The team behind the NCN funded project, ‘Between the drunken ‘mother of destruction’ and the sober ‘angel of the house’. Hidden representations of women’s drinking in Polish and British public discourses in the second half of the 19th century’ met for their first in-person team meeting in August 2022. We divided our time between discussing the project and working together in a number of archives.

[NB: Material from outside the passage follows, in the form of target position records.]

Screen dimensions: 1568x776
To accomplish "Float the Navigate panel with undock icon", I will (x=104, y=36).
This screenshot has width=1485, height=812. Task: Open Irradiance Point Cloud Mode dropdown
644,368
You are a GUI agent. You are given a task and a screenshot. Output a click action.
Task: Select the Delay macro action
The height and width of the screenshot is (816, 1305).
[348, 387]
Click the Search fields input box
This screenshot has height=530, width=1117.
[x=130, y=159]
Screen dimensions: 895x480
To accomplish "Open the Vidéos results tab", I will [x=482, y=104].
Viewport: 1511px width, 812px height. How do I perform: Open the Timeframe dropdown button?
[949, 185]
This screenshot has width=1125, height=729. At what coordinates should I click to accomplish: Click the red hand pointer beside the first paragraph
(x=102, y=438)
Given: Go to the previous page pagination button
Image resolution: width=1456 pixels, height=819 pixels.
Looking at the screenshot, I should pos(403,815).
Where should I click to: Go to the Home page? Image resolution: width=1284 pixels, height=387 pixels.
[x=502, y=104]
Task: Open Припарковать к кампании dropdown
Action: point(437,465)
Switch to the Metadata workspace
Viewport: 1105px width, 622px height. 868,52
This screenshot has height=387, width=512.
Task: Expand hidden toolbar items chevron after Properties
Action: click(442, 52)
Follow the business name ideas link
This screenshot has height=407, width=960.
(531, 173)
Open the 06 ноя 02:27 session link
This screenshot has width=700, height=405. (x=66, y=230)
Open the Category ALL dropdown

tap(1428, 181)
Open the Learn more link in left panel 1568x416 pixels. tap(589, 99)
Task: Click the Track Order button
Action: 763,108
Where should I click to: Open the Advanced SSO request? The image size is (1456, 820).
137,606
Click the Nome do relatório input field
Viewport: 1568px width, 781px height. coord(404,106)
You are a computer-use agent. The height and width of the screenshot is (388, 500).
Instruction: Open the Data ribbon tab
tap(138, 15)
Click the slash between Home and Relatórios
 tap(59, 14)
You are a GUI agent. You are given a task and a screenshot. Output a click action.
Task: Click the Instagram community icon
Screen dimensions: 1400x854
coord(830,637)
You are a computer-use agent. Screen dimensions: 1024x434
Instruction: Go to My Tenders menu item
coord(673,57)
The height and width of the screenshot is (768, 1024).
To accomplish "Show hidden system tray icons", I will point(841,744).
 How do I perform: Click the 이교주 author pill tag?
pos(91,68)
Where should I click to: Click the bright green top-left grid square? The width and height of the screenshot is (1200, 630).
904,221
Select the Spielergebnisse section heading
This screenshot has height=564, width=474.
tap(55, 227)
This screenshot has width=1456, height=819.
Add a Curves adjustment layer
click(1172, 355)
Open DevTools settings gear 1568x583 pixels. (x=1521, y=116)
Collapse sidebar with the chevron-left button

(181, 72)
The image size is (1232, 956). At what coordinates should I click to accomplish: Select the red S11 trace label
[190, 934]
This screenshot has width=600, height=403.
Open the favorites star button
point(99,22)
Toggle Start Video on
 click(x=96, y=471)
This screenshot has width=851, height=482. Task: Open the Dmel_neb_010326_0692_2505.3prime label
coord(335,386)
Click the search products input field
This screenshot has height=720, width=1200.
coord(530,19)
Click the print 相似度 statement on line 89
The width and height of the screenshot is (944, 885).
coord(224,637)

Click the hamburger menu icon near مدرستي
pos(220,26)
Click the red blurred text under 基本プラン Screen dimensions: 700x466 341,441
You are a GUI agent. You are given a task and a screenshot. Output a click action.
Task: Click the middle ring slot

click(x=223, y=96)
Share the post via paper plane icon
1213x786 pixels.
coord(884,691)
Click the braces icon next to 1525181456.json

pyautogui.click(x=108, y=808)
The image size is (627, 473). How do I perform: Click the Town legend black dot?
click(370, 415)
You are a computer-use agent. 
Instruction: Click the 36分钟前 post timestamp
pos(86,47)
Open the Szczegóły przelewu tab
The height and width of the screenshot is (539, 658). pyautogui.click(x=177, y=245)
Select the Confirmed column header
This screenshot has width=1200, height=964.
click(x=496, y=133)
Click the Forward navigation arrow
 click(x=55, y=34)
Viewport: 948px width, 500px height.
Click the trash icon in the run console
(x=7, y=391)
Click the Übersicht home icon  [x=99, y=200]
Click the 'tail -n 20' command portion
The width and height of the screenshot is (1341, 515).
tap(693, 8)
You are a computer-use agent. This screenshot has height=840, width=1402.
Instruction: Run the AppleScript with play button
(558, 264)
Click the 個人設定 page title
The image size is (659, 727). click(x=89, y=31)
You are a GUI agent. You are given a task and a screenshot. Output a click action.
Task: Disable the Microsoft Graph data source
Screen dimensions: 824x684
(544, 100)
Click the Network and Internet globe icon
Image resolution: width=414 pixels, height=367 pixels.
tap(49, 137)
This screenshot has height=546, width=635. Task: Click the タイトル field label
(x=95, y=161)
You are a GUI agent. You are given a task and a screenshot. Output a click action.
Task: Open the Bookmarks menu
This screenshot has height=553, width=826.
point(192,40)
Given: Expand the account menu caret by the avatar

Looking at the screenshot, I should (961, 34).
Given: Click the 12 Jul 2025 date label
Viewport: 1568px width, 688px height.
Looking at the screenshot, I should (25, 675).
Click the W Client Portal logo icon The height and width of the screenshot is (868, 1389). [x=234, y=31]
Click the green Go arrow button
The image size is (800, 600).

The team meeting was divided into two parts. In the morning, we focussed on discussing the methodology we are developing and had a useful discussion with our mentor, psychiatrist Iain Smith, on medical approaches to women’s drinking in the 19th Century and beyond. In the afternoon, we invited a selection of local scholars from the DSN Women and Alcohol cluster to join us. This gave us the opportunity to share our progress on the project to date and to find out more about their ongoing and related work. These useful conversations were continued over drinks and dinner at the famous Ubiquitous Chip. We examined a range of sources from two archives while we were in Glasgow. We spent two days at the Royal College of Physicians and Surgeons with their knowledgeable and helpful archivist, Ross MacGregor to unearth some of the gems they have in their stores which have not yet been digitised including papers and artefacts from the famous Glasgow police surgeon, William Mcewan. We spent a further two days in the Glasgow City Archives based at Mitchell Library looking through the undigitised notes from local inebriate asylums and other local hospitals with the assistance of several of their brilliant and helpful archivists. Overall, it was an inspiring and stimulating trip and we are grateful to the NCN for funding this project and helping to bring us together.